## TASK PROMPT
After finding the line with "The height and width of the screenshot is (446, 600)." in the data below, set down exactly each line through the one with "Task: Open the clock history icon in sidebar", inclusive, and stop there.

(Dataset excerpts)

------------------------------------------------------------

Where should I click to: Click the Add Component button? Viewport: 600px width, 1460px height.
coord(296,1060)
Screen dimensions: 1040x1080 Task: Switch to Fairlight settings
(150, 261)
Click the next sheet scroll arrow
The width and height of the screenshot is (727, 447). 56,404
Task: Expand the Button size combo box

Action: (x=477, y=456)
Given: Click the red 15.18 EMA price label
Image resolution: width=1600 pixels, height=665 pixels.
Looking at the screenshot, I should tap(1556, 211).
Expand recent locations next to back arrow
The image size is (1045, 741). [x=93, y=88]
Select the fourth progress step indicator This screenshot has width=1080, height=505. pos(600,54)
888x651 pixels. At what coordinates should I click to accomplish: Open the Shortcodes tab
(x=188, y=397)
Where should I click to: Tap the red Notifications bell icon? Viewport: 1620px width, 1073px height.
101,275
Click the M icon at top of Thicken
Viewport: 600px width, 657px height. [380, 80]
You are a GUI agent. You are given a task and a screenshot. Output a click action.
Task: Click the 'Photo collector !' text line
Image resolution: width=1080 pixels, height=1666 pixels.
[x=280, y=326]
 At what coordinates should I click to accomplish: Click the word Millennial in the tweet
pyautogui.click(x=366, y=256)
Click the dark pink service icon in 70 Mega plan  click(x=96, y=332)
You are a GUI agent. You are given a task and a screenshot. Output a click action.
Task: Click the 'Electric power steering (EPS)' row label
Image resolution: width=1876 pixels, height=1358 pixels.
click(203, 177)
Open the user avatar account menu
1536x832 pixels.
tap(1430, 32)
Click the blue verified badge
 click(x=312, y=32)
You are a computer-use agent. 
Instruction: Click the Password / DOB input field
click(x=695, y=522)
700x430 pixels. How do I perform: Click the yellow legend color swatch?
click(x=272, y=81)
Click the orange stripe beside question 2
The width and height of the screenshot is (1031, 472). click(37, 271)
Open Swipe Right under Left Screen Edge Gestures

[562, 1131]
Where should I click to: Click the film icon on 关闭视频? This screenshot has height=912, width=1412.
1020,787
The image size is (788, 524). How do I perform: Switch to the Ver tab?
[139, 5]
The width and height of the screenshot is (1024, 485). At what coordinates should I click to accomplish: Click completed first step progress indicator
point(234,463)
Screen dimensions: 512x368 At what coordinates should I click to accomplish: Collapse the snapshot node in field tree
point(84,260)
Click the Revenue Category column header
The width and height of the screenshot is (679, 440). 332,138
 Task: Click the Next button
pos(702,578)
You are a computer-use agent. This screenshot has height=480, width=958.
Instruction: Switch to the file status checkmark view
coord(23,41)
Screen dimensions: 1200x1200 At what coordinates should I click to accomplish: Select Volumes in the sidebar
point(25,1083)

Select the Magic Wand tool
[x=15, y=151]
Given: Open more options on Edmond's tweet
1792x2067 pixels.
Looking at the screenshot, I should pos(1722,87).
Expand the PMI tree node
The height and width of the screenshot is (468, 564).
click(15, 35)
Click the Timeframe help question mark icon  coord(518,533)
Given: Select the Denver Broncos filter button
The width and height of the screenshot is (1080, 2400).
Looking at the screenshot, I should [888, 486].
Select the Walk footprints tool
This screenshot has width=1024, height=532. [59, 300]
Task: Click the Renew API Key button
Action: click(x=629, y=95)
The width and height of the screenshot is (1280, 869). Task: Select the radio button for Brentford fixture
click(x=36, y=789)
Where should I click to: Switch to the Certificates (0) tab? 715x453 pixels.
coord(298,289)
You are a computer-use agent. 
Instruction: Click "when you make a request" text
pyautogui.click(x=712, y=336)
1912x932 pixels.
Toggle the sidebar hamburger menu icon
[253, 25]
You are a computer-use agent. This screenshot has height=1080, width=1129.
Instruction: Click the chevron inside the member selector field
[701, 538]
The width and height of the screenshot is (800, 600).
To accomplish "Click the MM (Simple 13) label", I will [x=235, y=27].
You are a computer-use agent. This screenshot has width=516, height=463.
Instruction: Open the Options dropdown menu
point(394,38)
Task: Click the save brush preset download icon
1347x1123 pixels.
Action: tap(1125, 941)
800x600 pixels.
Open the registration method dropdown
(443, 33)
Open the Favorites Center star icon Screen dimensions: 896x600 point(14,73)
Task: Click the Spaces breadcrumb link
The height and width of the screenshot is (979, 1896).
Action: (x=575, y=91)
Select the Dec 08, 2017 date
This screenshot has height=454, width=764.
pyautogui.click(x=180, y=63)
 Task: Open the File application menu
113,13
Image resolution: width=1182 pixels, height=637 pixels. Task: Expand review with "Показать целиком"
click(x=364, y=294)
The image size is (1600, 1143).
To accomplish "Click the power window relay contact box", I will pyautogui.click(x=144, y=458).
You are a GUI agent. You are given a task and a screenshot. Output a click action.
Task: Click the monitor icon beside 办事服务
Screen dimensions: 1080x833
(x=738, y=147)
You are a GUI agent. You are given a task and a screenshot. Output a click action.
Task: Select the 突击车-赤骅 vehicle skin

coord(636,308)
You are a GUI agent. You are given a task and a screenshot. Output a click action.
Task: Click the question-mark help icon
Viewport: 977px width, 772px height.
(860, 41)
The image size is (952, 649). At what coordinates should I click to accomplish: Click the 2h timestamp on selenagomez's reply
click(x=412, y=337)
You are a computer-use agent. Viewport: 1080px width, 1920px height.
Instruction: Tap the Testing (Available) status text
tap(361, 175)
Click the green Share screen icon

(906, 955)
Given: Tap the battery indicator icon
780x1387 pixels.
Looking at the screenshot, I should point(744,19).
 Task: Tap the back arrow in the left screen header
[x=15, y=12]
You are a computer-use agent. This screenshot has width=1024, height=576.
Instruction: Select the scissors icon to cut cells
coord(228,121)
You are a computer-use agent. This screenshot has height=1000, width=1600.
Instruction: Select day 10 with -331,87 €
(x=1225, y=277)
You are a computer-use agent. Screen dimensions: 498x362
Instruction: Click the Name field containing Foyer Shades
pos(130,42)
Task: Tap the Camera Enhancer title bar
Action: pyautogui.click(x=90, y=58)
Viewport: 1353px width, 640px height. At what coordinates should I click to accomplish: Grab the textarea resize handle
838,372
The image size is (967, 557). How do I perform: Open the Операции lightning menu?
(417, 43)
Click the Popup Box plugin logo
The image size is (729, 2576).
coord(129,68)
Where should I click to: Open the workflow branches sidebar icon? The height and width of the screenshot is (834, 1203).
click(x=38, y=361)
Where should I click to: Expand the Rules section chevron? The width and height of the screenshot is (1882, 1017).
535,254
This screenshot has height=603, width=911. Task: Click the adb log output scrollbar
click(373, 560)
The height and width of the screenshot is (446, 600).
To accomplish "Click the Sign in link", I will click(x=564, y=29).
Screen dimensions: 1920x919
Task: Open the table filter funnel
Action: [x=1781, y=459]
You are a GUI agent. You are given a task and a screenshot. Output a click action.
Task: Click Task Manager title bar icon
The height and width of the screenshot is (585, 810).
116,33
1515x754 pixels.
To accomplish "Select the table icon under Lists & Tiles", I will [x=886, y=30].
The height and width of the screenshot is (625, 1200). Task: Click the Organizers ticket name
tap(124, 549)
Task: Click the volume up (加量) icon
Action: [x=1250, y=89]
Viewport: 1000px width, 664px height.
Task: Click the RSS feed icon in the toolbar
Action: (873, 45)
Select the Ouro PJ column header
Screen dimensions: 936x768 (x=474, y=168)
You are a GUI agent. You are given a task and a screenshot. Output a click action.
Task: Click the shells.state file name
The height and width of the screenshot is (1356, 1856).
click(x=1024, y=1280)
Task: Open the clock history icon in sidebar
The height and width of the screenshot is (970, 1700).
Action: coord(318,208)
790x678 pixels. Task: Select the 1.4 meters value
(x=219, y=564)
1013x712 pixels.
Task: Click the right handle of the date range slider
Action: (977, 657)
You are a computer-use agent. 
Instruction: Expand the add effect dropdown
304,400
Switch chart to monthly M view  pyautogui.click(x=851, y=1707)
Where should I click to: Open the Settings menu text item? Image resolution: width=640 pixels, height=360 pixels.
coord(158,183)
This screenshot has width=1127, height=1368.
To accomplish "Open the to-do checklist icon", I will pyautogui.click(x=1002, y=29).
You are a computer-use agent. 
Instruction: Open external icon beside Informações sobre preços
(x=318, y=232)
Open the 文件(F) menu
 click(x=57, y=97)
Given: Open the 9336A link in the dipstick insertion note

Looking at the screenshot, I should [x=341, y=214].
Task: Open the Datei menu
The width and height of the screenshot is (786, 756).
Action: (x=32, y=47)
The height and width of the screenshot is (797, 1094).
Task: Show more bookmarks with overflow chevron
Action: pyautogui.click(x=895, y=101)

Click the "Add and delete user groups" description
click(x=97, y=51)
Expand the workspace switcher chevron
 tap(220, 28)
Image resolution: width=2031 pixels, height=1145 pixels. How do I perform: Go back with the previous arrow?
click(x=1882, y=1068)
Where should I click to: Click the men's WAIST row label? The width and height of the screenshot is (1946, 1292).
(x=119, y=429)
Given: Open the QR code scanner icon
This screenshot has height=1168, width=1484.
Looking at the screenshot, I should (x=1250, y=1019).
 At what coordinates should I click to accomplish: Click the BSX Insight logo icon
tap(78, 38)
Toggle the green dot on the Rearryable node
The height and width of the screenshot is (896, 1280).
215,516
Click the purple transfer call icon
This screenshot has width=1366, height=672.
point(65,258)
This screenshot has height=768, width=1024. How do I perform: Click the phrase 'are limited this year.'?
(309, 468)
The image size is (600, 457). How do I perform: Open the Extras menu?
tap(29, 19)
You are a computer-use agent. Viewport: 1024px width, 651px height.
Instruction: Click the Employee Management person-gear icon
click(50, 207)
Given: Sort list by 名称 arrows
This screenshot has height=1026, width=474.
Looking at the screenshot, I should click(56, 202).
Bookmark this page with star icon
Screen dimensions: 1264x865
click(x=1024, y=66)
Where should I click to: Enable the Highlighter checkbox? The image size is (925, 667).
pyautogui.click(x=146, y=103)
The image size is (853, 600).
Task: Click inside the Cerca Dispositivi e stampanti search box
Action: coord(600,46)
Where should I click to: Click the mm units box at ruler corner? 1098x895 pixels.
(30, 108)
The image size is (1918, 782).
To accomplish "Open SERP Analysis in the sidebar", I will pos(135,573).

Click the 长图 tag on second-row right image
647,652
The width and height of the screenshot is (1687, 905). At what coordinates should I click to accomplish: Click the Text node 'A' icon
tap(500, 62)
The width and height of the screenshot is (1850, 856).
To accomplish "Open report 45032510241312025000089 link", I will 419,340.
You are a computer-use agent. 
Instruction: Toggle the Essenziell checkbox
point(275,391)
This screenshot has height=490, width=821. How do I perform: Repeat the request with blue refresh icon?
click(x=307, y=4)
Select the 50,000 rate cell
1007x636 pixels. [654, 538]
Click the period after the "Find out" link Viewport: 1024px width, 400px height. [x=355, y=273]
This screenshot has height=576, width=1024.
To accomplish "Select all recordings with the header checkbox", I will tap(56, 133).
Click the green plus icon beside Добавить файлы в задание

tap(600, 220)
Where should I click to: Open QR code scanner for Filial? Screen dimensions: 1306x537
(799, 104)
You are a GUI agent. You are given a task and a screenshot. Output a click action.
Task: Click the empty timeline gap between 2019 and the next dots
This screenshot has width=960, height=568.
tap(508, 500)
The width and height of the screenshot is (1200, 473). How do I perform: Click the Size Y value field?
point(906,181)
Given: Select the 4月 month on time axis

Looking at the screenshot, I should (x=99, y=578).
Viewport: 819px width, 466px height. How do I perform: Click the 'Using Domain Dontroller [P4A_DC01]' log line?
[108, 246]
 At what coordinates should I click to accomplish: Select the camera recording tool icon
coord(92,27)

------------------------------------------------------------

## YOUR RESPONSE
The height and width of the screenshot is (446, 600).
To accomplish "Click the Sign in link", I will click(x=564, y=29).
Screen dimensions: 1920x919
Task: Open the table filter funnel
Action: [x=1781, y=459]
You are a GUI agent. You are given a task and a screenshot. Output a click action.
Task: Click Task Manager title bar icon
The height and width of the screenshot is (585, 810).
116,33
1515x754 pixels.
To accomplish "Select the table icon under Lists & Tiles", I will [x=886, y=30].
The height and width of the screenshot is (625, 1200). Task: Click the Organizers ticket name
tap(124, 549)
Task: Click the volume up (加量) icon
Action: [x=1250, y=89]
Viewport: 1000px width, 664px height.
Task: Click the RSS feed icon in the toolbar
Action: (873, 45)
Select the Ouro PJ column header
Screen dimensions: 936x768 (x=474, y=168)
You are a GUI agent. You are given a task and a screenshot. Output a click action.
Task: Click the shells.state file name
The height and width of the screenshot is (1356, 1856).
click(x=1024, y=1280)
Task: Open the clock history icon in sidebar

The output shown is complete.